So what we're talking about is Pareto efficiency, but we each have slightly different contours for our value functions, which means that our frontiers/level sets are different (just to be clear, I'm agreeing with & paraphrasing what @withoutboats has noted).
Unfortunately, there is no solution to the problem; by definition, all points along a given Pareto frontier have equal value. That said, there are things that we can do to make it possible to advance all of our goals at the same time, in spite of the fact that our frontiers are different.
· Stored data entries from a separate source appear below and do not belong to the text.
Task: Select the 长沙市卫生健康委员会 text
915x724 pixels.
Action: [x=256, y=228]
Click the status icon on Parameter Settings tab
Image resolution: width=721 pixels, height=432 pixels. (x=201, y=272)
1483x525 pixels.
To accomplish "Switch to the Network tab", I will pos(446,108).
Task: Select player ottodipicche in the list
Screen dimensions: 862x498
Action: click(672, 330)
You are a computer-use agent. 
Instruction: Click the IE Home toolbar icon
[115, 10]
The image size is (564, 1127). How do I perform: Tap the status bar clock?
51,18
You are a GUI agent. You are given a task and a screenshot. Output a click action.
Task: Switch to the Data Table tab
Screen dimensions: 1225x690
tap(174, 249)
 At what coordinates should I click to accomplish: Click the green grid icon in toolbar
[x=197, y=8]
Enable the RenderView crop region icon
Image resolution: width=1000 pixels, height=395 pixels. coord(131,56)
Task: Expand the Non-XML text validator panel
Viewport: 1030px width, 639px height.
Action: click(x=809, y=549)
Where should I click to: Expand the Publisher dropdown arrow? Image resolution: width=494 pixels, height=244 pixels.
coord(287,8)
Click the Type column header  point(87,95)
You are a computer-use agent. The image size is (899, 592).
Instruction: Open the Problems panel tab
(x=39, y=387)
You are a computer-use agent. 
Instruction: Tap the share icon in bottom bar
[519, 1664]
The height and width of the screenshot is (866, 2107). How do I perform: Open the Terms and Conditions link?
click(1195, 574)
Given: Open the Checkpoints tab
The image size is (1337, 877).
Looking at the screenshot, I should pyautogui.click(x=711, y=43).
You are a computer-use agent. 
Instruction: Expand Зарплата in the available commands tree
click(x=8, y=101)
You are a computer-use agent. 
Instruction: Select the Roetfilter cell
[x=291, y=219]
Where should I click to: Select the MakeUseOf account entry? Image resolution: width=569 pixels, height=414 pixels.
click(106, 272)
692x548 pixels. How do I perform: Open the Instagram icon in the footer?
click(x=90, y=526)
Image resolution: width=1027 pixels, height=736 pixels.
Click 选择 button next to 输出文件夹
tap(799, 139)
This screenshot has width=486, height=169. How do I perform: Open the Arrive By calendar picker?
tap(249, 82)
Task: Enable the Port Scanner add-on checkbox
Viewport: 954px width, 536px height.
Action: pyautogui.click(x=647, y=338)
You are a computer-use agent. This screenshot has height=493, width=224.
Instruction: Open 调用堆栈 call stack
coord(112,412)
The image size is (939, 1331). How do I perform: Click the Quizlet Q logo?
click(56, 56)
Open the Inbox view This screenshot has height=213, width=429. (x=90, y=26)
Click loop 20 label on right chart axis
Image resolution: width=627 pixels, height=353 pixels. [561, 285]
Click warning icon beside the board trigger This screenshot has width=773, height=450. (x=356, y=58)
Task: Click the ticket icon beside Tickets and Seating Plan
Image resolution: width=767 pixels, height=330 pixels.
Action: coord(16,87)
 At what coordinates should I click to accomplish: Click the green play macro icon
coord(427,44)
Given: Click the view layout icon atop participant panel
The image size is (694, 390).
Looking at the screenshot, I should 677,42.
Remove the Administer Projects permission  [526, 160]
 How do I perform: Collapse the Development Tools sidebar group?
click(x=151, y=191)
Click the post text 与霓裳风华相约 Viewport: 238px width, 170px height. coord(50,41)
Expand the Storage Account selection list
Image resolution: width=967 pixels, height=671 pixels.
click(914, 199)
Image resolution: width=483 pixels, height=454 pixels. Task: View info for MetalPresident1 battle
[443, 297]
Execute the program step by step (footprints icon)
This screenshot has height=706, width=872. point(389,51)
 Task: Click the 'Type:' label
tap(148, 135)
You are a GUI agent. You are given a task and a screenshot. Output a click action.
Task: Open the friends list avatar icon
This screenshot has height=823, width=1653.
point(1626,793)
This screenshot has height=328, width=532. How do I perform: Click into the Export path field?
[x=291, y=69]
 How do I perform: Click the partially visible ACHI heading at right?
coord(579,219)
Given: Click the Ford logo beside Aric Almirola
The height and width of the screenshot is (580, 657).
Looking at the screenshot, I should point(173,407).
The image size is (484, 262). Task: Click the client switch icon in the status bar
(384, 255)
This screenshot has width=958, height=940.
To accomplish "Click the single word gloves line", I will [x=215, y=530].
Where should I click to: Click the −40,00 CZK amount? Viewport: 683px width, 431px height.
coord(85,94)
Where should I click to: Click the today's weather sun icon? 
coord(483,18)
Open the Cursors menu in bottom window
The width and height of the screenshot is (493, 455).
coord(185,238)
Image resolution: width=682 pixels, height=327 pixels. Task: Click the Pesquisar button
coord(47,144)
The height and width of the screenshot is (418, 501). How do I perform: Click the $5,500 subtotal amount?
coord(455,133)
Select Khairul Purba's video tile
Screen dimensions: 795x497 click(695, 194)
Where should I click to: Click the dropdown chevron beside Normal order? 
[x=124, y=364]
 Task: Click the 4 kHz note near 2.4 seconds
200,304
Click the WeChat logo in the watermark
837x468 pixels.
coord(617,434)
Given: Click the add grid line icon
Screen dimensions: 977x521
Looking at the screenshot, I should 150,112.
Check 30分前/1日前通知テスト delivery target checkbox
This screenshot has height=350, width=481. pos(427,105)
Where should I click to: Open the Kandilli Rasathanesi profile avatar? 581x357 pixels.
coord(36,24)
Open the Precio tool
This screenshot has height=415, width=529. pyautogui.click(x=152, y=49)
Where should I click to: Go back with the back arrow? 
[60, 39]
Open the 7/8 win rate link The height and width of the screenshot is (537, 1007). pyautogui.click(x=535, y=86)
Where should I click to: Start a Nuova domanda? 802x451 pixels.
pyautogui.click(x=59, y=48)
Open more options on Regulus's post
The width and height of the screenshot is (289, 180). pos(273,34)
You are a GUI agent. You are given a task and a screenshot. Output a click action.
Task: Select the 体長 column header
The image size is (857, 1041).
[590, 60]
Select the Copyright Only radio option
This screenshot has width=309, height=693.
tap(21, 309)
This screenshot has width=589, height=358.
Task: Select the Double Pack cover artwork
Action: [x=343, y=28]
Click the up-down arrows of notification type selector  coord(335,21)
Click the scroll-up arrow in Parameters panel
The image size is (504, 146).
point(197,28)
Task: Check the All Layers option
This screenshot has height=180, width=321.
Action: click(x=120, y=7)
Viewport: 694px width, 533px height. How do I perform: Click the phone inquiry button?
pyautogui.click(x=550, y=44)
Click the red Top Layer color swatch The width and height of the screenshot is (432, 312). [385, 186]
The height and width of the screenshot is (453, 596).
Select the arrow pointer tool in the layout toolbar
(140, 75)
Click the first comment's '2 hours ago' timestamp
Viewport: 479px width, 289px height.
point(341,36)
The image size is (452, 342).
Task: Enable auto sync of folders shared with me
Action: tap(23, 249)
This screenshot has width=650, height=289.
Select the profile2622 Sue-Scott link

First, we need to fully define rust so that its meaning is mathematically unambiguous. This will give us a firm foundation for anything else we decide to do. One of the things that holds C/C++ back is that the compiler has to be conservative in deciding what can or can't be done, which means that the performance is not as good as it could be. In my opinion, rust should be specified well enough that it is at least theoretically possible to do formal proofs across what it does; the work that @RalfJung et. al. have (and are) doing in RustBelt should be more heavily invested in.
Once the formal underpinnings are in place, we can check programs, and decide if certain things are true at certain points in the program, which allows further performance gains. This helps address @matklad's performance concern. As an example, consider the lowly floating point number. As far as I know, the rust compiler today cannot do proofs over floating point numbers, so if I have code like the following (not tested, may have errors):
let foo = vec![23.0f32, 45.0, -89.0];
if foo.iter().all(|x| x != 0.0)){
let bar: Vec<f32> = foo.iter().for_each(|x| 1.0f32 / x).collect();
}
it can't do something 'smart' with the division. In tiny code like this, it doesn't matter, but if there are repeated calculations, it would be nice if the compiler had the option of doing something smarter (which can only be done if it can prove that the smart thing to do is correct).
However, the formal underpinnings also help with maintainability by reducing the false positives that clippy and rustc can produce. For example, a hypothetical 'divide by zero' lint that could perform logic over floating point numbers could safely ignore the division by x
above, but could flag it if there was a path to the code that didn't protect against division by 0. That lets a programmer focus in on the real issues, rather than wade through large piles of cruft.